● **Selected excerpt**:
****************************************
Boston DJ Dee Diggs is a force to be reckoned with. She says she has many personas, but especially loves embodying a young femme who loves to have a good time and lose herself to the music, all while showing people what the human experience has to offer. We caught up with her to hear what inspires her and drives her creative energy.
What inspired you to become a DJ?
Dee: I think it was a movie and a DJ friend of mine. I was studying abroad in France, in this town called Grenoble. It has this really cool underground scene. It’s like its own alternative mountain city, and there’s a lot of different art initiatives there. There’s lots of bars and clubs, and as a nightlife enthusiast, I try to scope out places to see where the locals are, and what the artist scene is like. I met a bunch of DJs and artists there, and started talking to them about what I was interested in. It was great talking to them about house music, because the way it’s been exported to Europe, you would think it was started there. My friend runs a record label in hish basement called Full Fridge Music, and I was talking to him a lot, and he said there aren’t enough women who are expressing their ideas in this way and [not enough of their peers] encouraging them to do so.
Then, I watched this beautiful French film called Eden, which is about the rise and fall of a DJ, and it really interested me as well. It made me feel like I could do the DJ life and not fail at it, and [I] was like yeah, I have my head on right. I can do this and not just spiral all the time.
I came back to Boston, where I was already doing college radio before,but now wanted to mix live on the air. [I] started exploring how to do that, which opened my eyes and sensibilities about music and music technology. Then after the radio station burned down, my friend started booking me to play at different venues around town.”
As a black female DJ, have you faced any stereotypes or hardships?
Dee: Thankfully, there’s a lot of social clout in supporting femme DJs right now. I feel like I came at the right time, because so many women have done all the foundational work before me, so my efforts are taken seriously. As I’ve grown into this art form, other women and other femmes have been stepping stones and guardian angels for me.
And in terms of stereotypes, people assume I’m not going to play the genres I play. They think I’m going to play hip hop, which I have no problem playing, but I can do so much more. Black music is so much more than just hip-hop.
What is your most important tool as an artist? Is there something you can’t live without when you are creating?
Dee: I guess the internet? I feel like when I’m digging for the story behind the music, and when I’m stuck and looking for references, you have to go back to the timeline for help. I love where my natural curiosity leads me. It’s so powerful to me that people in 1985 were jacking to this song I found yesterday, and here I am in what was supposed to be in the future, but is actually the apocalypse, dancing to the same track. I wouldn’t have that depth of understanding if I didn’t have the endless world of [the] internet to help put those clues together.
****************************************
(Pointing data for text and elements)
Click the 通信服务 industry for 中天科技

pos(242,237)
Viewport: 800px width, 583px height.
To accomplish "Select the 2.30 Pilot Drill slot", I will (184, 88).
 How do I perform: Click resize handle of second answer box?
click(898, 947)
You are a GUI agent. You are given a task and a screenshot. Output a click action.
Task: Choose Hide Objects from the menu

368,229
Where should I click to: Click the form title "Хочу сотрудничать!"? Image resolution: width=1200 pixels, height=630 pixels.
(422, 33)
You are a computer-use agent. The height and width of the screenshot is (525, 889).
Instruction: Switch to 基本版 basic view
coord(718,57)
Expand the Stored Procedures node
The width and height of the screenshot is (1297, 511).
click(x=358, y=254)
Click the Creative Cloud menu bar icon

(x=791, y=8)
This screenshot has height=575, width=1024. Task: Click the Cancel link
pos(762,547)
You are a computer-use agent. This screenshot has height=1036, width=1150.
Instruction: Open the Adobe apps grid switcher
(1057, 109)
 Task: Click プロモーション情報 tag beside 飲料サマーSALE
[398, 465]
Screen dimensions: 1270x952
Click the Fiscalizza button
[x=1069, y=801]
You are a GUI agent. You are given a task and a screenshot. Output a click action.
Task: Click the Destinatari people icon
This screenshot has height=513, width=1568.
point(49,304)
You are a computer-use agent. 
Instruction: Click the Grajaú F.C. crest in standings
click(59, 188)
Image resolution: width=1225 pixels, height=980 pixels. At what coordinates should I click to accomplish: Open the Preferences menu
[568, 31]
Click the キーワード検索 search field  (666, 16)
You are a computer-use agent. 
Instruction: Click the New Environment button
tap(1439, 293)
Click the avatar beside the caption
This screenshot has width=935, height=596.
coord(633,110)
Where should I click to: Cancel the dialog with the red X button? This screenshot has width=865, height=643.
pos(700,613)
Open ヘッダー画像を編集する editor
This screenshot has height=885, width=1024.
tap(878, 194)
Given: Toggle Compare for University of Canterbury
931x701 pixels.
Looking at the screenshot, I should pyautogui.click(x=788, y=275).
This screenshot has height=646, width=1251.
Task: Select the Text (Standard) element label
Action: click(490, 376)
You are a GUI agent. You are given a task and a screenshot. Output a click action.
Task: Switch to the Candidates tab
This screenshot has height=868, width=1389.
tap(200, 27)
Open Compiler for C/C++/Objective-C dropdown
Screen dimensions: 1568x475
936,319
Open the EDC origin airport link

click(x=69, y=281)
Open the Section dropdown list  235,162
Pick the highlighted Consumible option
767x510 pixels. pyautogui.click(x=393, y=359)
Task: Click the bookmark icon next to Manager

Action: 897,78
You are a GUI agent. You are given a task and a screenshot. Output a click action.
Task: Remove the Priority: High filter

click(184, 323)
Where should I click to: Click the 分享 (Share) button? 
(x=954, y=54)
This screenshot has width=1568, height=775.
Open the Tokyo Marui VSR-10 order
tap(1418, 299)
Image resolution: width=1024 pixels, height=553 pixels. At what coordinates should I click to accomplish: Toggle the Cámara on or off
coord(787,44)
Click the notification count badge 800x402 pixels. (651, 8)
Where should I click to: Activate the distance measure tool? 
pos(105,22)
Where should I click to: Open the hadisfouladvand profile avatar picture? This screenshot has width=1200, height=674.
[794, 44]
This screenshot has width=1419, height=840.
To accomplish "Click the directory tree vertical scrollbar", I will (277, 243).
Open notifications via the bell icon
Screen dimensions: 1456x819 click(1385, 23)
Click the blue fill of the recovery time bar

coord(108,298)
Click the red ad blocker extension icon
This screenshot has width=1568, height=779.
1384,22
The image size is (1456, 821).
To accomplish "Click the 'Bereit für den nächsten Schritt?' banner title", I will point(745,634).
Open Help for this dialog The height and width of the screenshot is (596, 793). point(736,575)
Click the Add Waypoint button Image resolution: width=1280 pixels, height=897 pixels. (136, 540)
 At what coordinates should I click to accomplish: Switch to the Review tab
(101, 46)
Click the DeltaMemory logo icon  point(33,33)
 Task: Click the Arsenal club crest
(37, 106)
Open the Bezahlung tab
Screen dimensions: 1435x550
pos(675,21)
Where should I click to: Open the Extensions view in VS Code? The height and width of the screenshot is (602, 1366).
****************************************
● **Tasks and exercises**:
1. In the Dee Diggs interview, what is the name of the record label her friend runs?
2. List every place name that appears in the Dee Diggs interview.

● **Task-by-task solutions**:
1. Full Fridge Music

2. Boston, France, Grenoble, Europe